Remember When for Nov. 27, 2013
Events from this week reported in The Chieftain 10, 25, 50 and 100 years ago.
10 Years Ago: Nov. 27, 2003
Paul Brown resigned as Basehor-Linwood High School football coach.
The Edwardsville Elementary Eagles’ Choir performed at the ceremony lighting the Mayor’s Christmas tree in Edwardsville.
Local Artist Betty Coleman had her art work on display at Miller pharmacy.
Sgt. Evelyn McConnell retired from the Bonner Springs Police Department after nearly 30 years of service.
25 Years Ago: Dec. 1, 1988
Leesa Lewandowski and Elaine Whitcraft, Basehor, won a first place and individual medals in the World Dance Association competition.
About 7,600 young people visited the Agricultural Hall of Fame during the Future Farmers of America convention in Kansas City, Mo.
Tom Cooley, city administrator, said work on the new Edwardsville Fire Station was nearing completion.
Marte Parker announced the opening of Marte’s Cottage Gift shop on Kaw Drive.
50 Years Ago: Nov. 28, 1963
Due to Thanksgiving, only one edition of the newspaper was published.
The entire area was in mourning over the assassination of President John F. Kennedy. Flags were flown at half-staff and several special church services were held. The dedication of the new Basehor Post Office was postponed until after the 30-day mourning period.
The Basehor High School Bobcat Booster Club met at the high school with the Pep Club and Booster Club assisting as hosts.
The Federated Store, with the exception of the men’s and boys’ department, was closing on Jan. 1. Herman Merritt was the owner.
A Thanksgiving Bible Conference was held at the Bonner Springs Bible Church.
100 Years Ago: Nov. 30, 1913
Bonner Springs High School scheduled its first basketball game in the new gymnasium. The initial opponent was Rosedale High School.

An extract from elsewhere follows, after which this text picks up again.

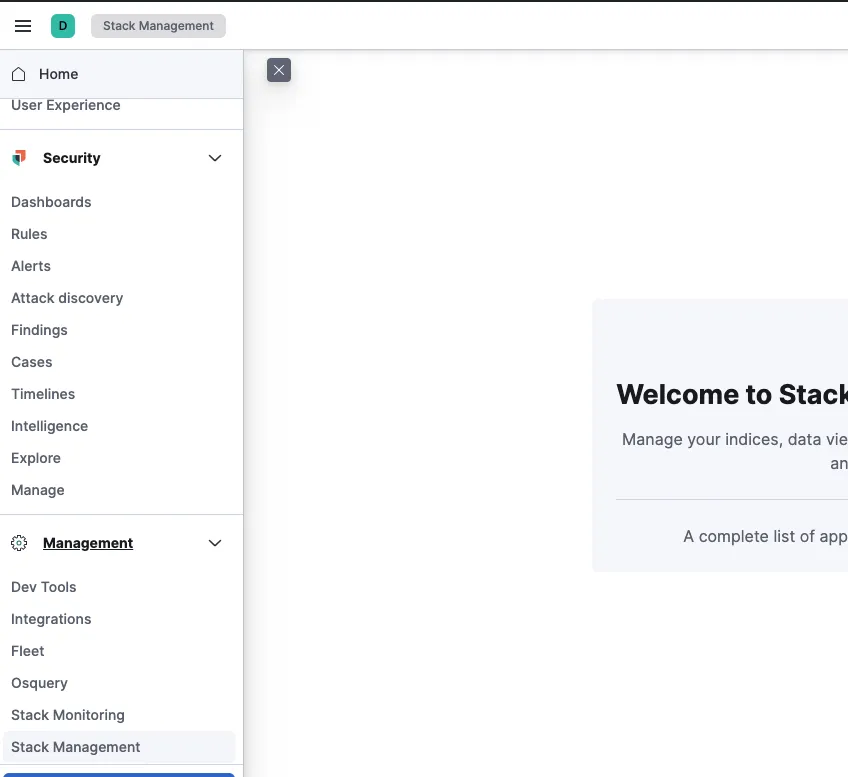Click the Home house icon
This screenshot has width=848, height=777.
click(x=19, y=74)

The Bonner Springs Merchants defeated the Basehor City team 23-3. Grisham kicked the field goal for Basehor and Jaggard scored two touchdowns for Bonner Springs. Basehor High School defeated Leavenworth 11-0.
Dick Pigg purchased a valuable coonhound from Blue Springs, Mo., and announced he was ready to start hunting.
Earl Gordon gave up farming, returned to Bonner Springs and opened a barber shop.